Vortex Foundation Big Band

Vortex, London

John Fordham, Friday September 19, 2003, The Guardian

You often find musicians trying, in myriad small ways, to change the world at the Vortex. But these highly skilled players are always fully committed to having a ball doing it. This combination of good causes and good fun, in the club's liberal-bohemian ambiance, is what makes the place special. On this occasion, the 11-piece, all-female Foundation Big Band was launching the Vortex's latest campaign: to raise £250,000 to fit out its new premises in east London.

Since it came to life during the London jazz festival last year, the Foundation Band has grown from tentative beginnings into a charismatic bravura. The band has been touring lately, and the members' growing mutual sensitivity to one another'sstrengths and idiosyncrasies was evident from this show. Though there were plenty of punchy solos - notably from the notional musical director, trombonist Annie Whitehead - the variety and richness of the compositions provided the biggest surprises. On this showing, the band is building a distinctive repertoire of its own, with connections to quite unexpected big-band jazz landmarks such as Oliver Nelson's glossy sophistication and Don Ellis's leftfield funk.

This liberation wasn't apparent, at first, from Kim Burton's tautly interlocking but faintly static Latin opener Pigeon Post. But Diane McLoughlin's New Day was an ebullient tussle of glowing melody lines, with Andrea Vicari injecting a vivid postbop piano solo over Josefina Cupido's snare-drum crackle. The pianist then added understated, Bill Evans-like chording under McLoughlin's soaring alto solo, which vibrated with echoes of the late Cannonball Adderley.

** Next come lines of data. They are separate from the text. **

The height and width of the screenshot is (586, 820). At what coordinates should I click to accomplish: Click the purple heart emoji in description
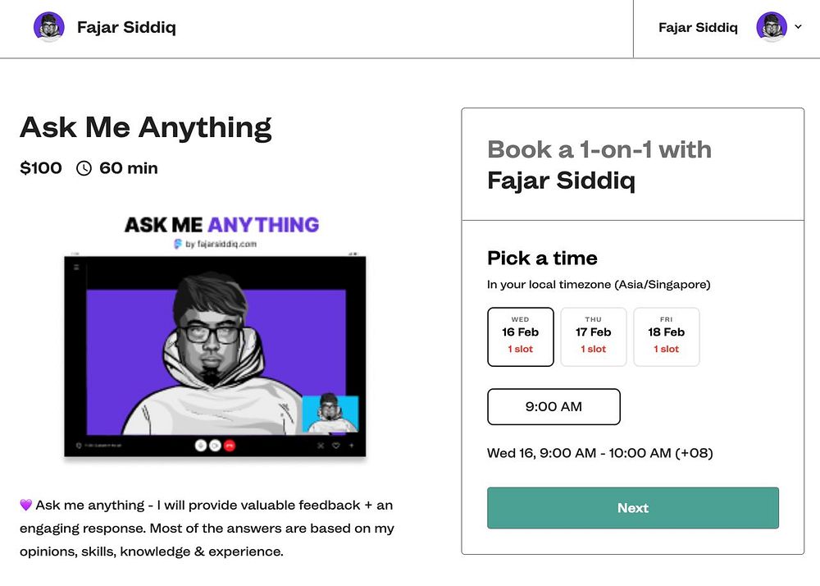point(25,505)
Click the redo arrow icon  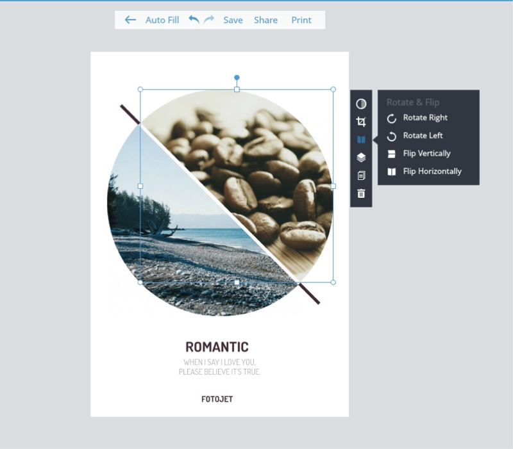coord(209,20)
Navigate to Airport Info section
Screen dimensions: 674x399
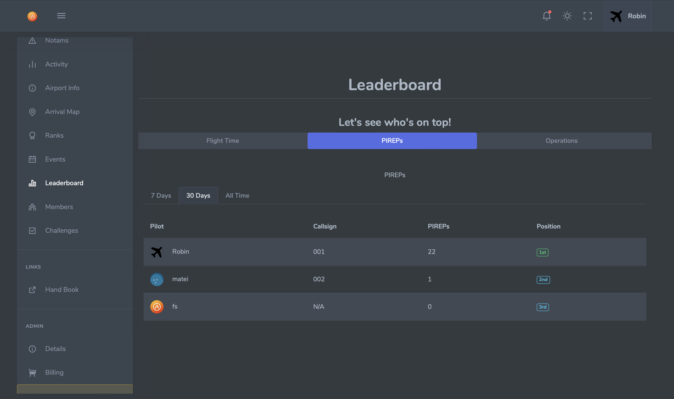click(62, 87)
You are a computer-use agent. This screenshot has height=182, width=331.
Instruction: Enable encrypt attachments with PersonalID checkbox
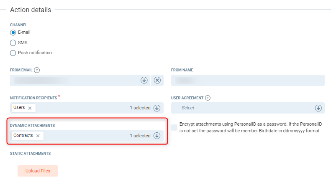tap(174, 127)
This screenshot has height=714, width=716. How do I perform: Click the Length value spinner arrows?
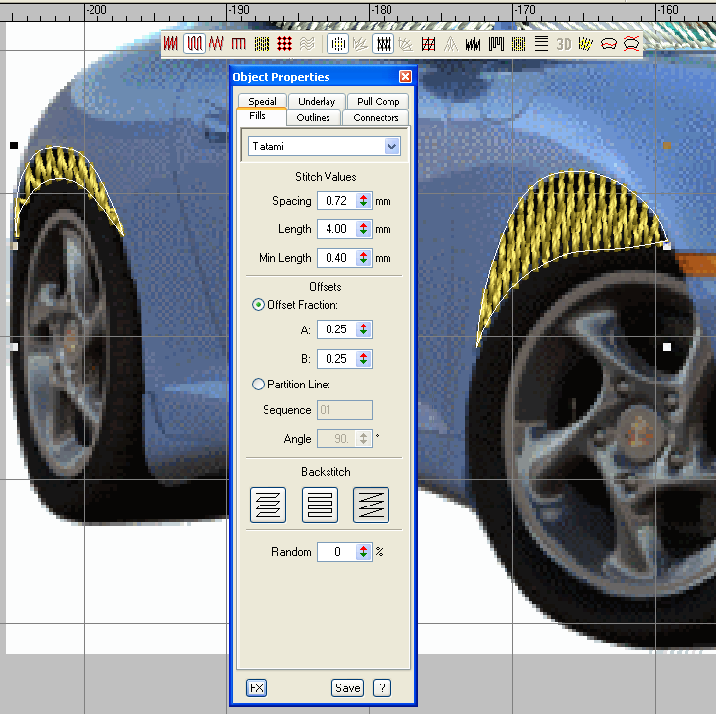pos(364,229)
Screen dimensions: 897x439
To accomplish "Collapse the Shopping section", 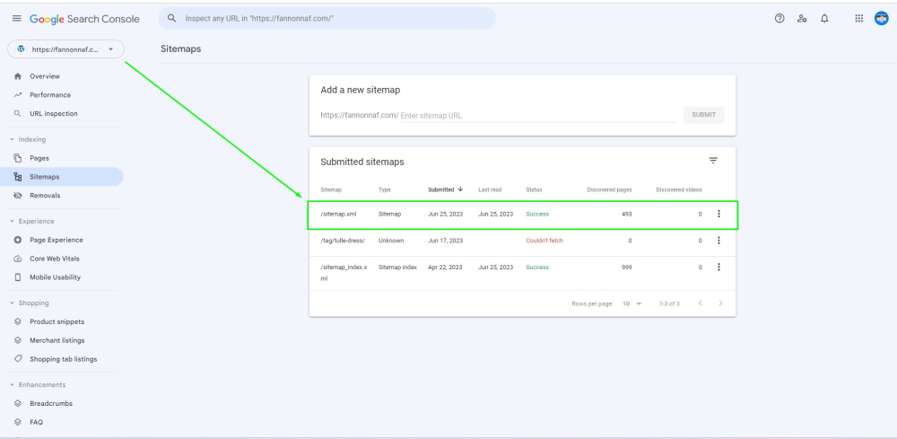I will pos(13,303).
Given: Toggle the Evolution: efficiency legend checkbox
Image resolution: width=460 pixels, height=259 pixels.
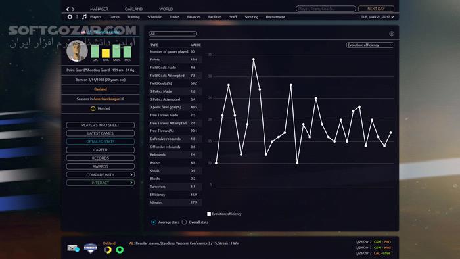Looking at the screenshot, I should coord(209,214).
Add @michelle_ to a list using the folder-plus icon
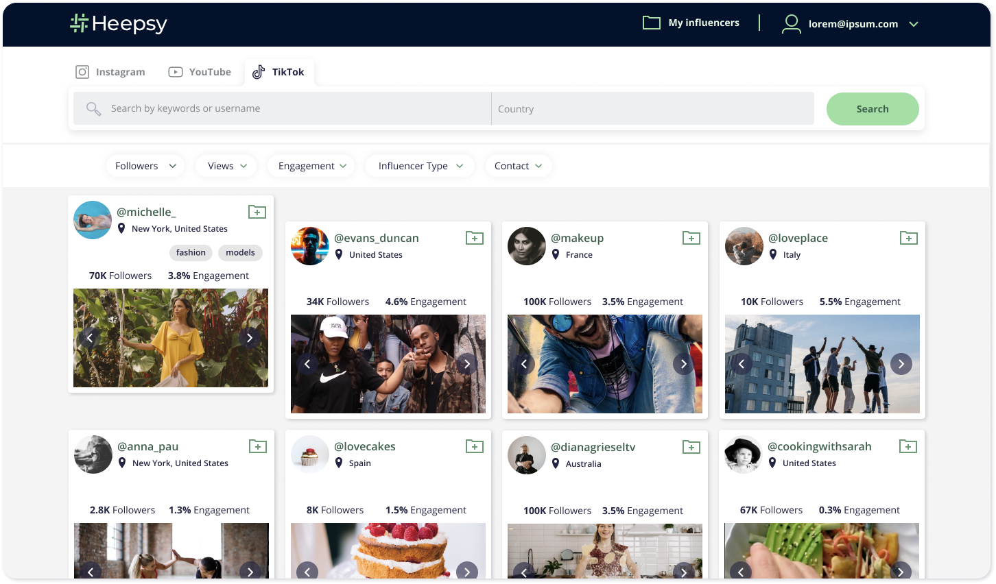Viewport: 996px width, 584px height. pyautogui.click(x=257, y=212)
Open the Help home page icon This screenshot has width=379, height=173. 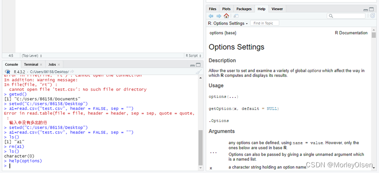226,16
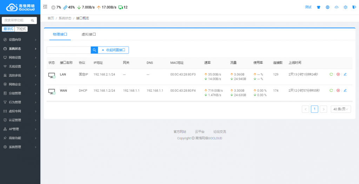This screenshot has width=359, height=184.
Task: Select the 物理接口 tab
Action: click(60, 34)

Carol Grimes's restrained power and Whitehead's warm lyricism intertwined on the ethereal Now the Hour, with Grimes boldly veering into a kind of north African-inflected scat at the close. The eccentric Don Ellis element came from baritonist Izzy Barrett's Showtime, with its trombone solo of exuberant percussiveness from Gail Brand and a vivid, bluesy guitar break from Deirdre Cartwright. Much more than a right-on gesture, this is a new British big band with a future.